It's starting to look like browser makers should just block all Java versions and then whitelist the ones that aren't vulnerable rather than just keep adding more and more to their blocklist.
Yet another Java exploit is out in the wild with no patch from Oracle leaving browser and OS makers scurrying to fix it in whatever way possible.
The exploit affects the latest Java 7 Update 10, so there's no getting away from it except turning off Java altogether, which you should probably do anyway, or being really careful about the sites you visit, which isn't as smart as you'd first think.
"There is no patch currently available for this issue from Oracle. To protect Firefox users we have enabled Click To Play for recent versions of Java on all platforms (Java 7u9, 7u10, 6u37, 6u38)," Mozilla explained.
"Firefox users with older versions of Java are already protected by existing plugin blocking or Click To Play defenses," it added.
With click-to-play, Firefox got a simple and very effective mechanism from keeping plugins from running all the time.
With click-to-play enabled, plugins and content that relies on them are only loaded on demand when the user needs them. It's probably a good idea to have click-to-play enabled for all plugins all the time.

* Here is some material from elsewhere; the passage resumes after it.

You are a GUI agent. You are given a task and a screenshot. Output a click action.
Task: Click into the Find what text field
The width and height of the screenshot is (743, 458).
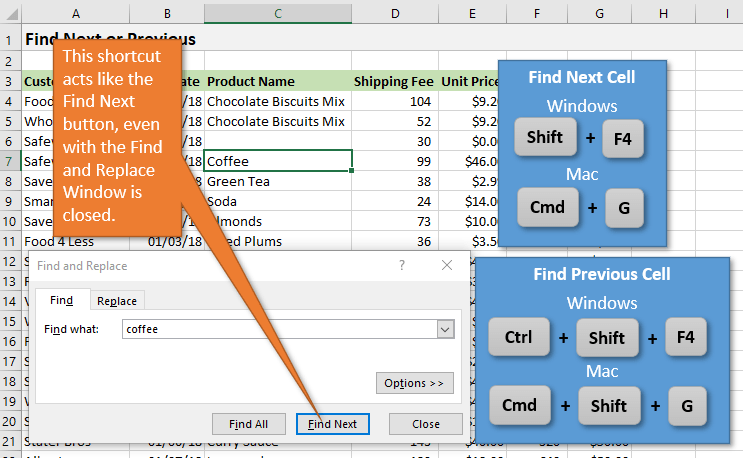pyautogui.click(x=278, y=329)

Blocking vulnerable plugins with click-to-play also has the advantage of keeping users protected while also allowing them to use the plugin if they absolutely must.
There are cases when plugins, even Java, is needed and some users simply can't disable or uninstall it. For them, the option was to leave Java running and hope for the best.
With click-to-play, they are protected from drive-by attacks, i.e. those happening with no input from the user except visiting an infected site, but can still use Java when they need it on the sites they trust.